According to the third aspect, the wet filter device is provided in the smoke exhaust duct connected to the tertiary combustion chamber of the furnace main body. The soot, dust and other particles contained can be reliably removed and collected, and harmful substances such as dioxin are not discharged to the outside.In addition, the wet filter device reduces the temperature of exhaust gas discharged from the incinerator. In addition, the temperature can be lowered to 200 ° C. or less at which generation of dioxin is suppressed.

According to the fourth aspect of the present invention, since there is provided a processing device for baking and solidifying at least the ash discharged from the combustion chamber and converting it into a ceramic, at least the remaining ash from the combustion chamber is boiled and solidified, that is, as a ceramic. , And substances that are harmful to the human body, such as dioxins.

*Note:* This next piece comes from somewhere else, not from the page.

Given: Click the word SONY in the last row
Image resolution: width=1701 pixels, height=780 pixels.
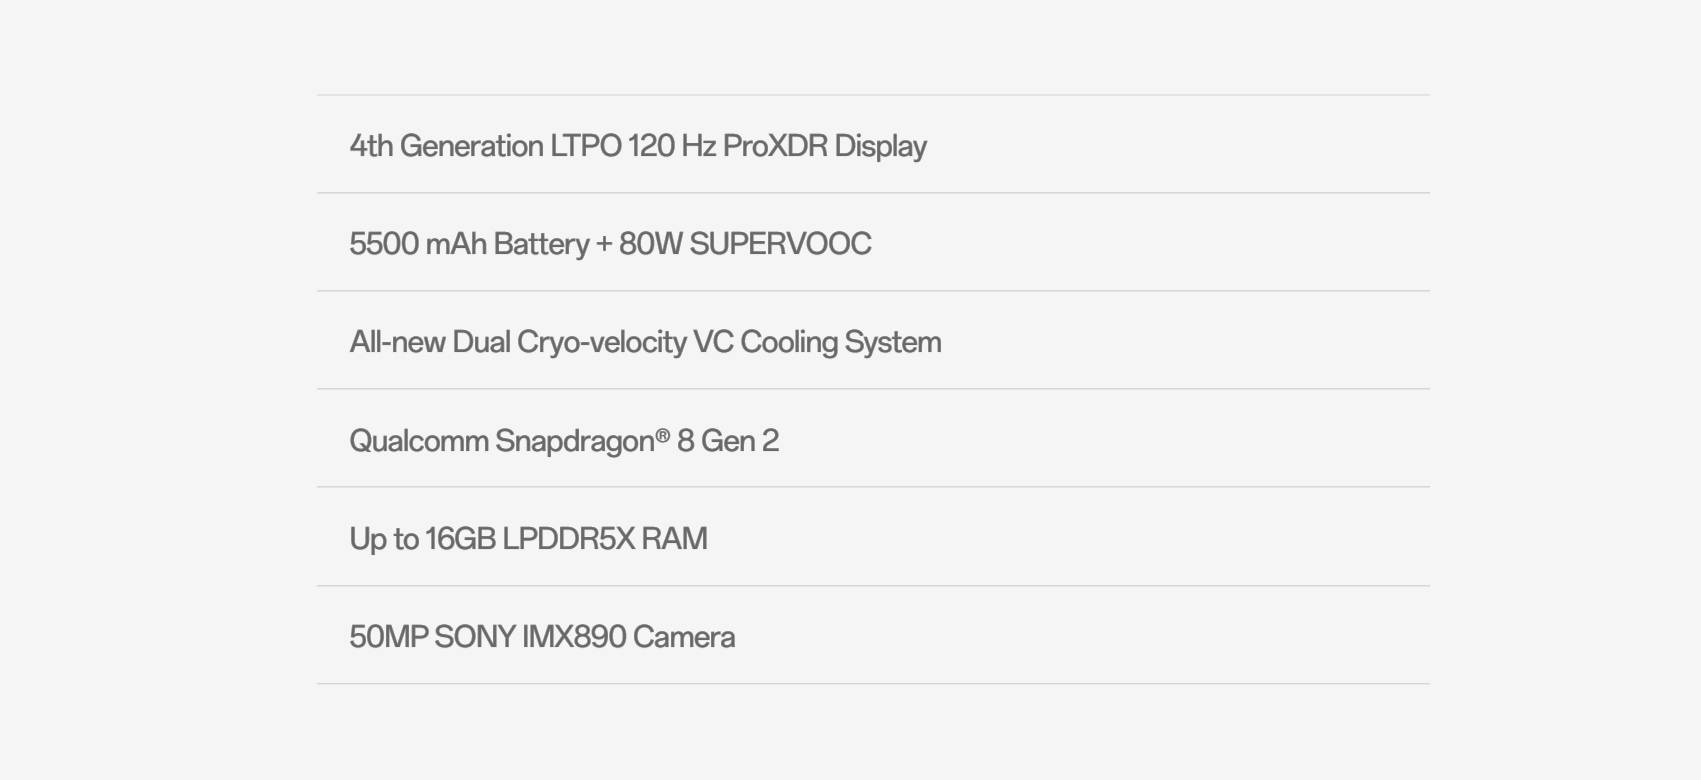Looking at the screenshot, I should (475, 637).
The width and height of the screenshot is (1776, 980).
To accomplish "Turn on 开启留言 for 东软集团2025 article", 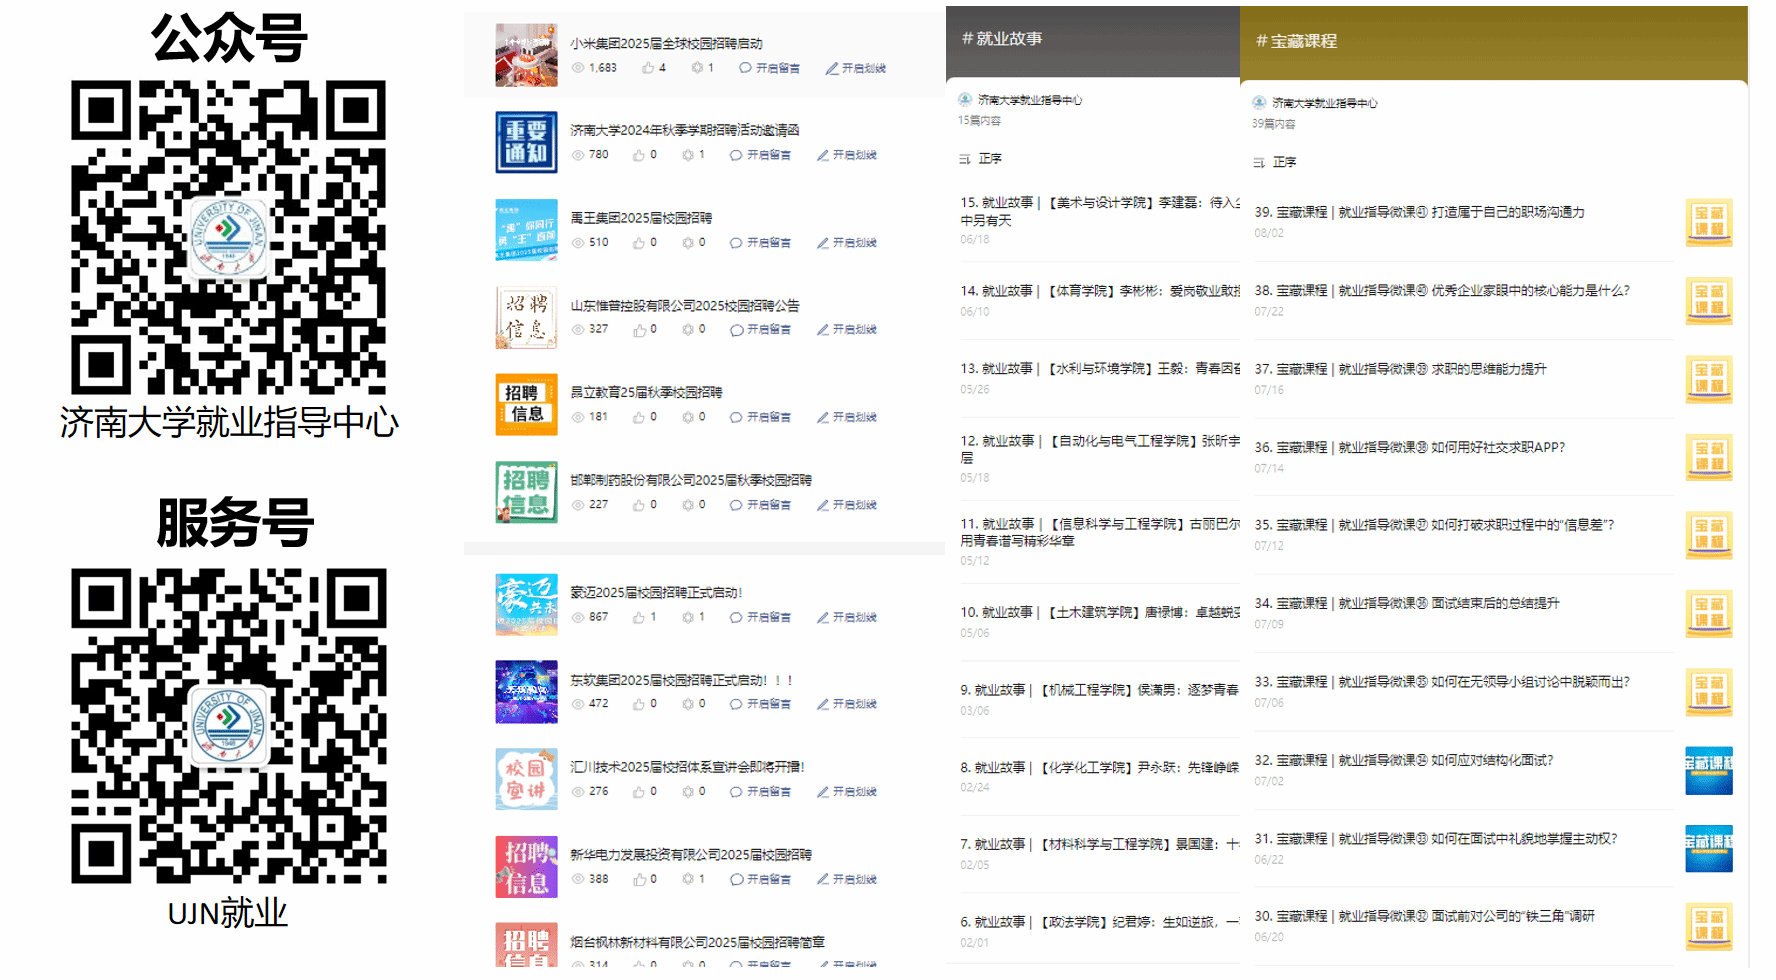I will 760,704.
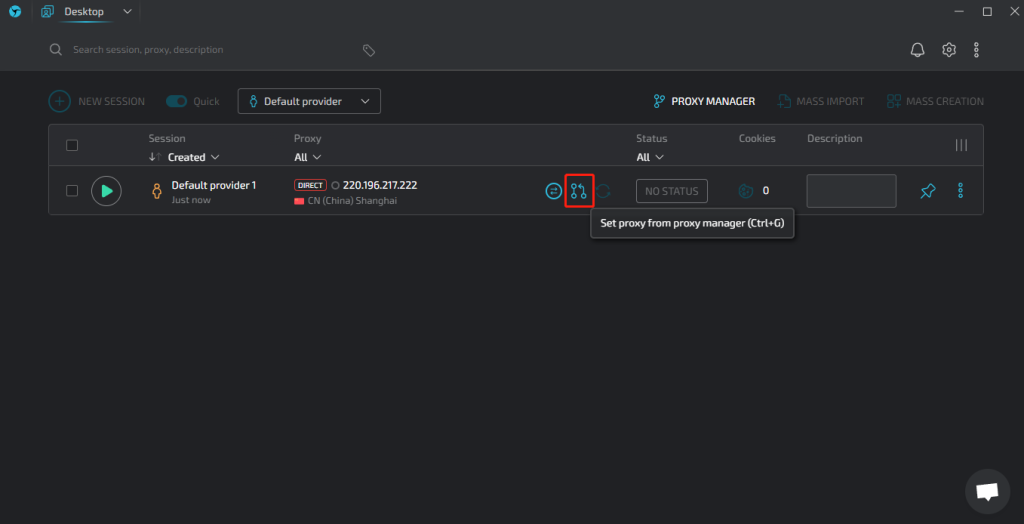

According to the fifth aspect of the present invention, the ash discharged from the combustion chamber is provided at least below the furnace main body to receive the ash discharged from the combustion chamber and send it to the processing device. And automatically supplied to the ceramic processing apparatus.

According to the sixth aspect, since the waste heat boiler is provided in any of the primary combustion chamber to the tertiary combustion chamber, the residual heat of the combustion chamber can be effectively used. By connecting, for example, a turbine and a generator to the boiler, electric energy can be extracted.

[Brief description of the drawings]

FIG. 1 is a sectional view showing an entire incinerator according to the present invention.

FIG. 2 is an enlarged sectional view showing a furnace body side of the incinerator.

FIG. 3 is an enlarged cross-sectional view showing a wet filter device provided in a smoke exhaust duct of the incinerator.

[Explanation of symbols]

 DESCRIPTION OF SYMBOLS 1 Primary combustion chamber 2 Secondary combustion chamber 3 Tertiary combustion chamber 4 Furnace main body 5 Communication port 6 Communication port 7 Smoke exhaust duct 9 Chimney 12 First waste supply device 12a Hopper 12b Supply pipe 12c Blower 13 Second waste supply device 20 Waste heat boiler 23 Wet filter unit 44 Ceramic treatment unit

Claims (6)

(57) [Claims] 1. A primary combustion chamber for burning waste, a secondary combustion chamber for burning exhaust gas discharged from the primary combustion chamber, and a discharge from the secondary combustion chamber in a furnace body made of a refractory material. A tertiary combustion chamber for burning the exhaust gas is sequentially connected in a stepwise manner upward, and each of these combustion chambers is formed to have substantially the same size, and a wide communication port is provided between the combustion chambers. An incinerator that is formed. 2. The incinerator according to claim 1, wherein the primary combustion chamber is provided with a waste supply device configured to blow and supply flammable waste such as rice hulls and paper with a blower. 3. The incinerator according to claim 1, wherein a wet filter device is provided in a flue gas duct connected to the tertiary combustion chamber of the furnace body. 4. The incinerator according to any one of claims 1 to 3, further comprising a treatment device for baking and solidifying at least ash discharged from a combustion chamber of the furnace main body to form a ceramic. 5. The incinerator according to claim 4, further comprising an ash receiving conveyor for receiving the ash discharged from the combustion chamber and sending the ash to the processing device. 6. The incinerator according to any one of claims 3 to 5, wherein a waste heat boiler is provided in the primary combustion chamber to the tertiary combustion chamber, or in a space on the front side of the filter device in the flue gas duct.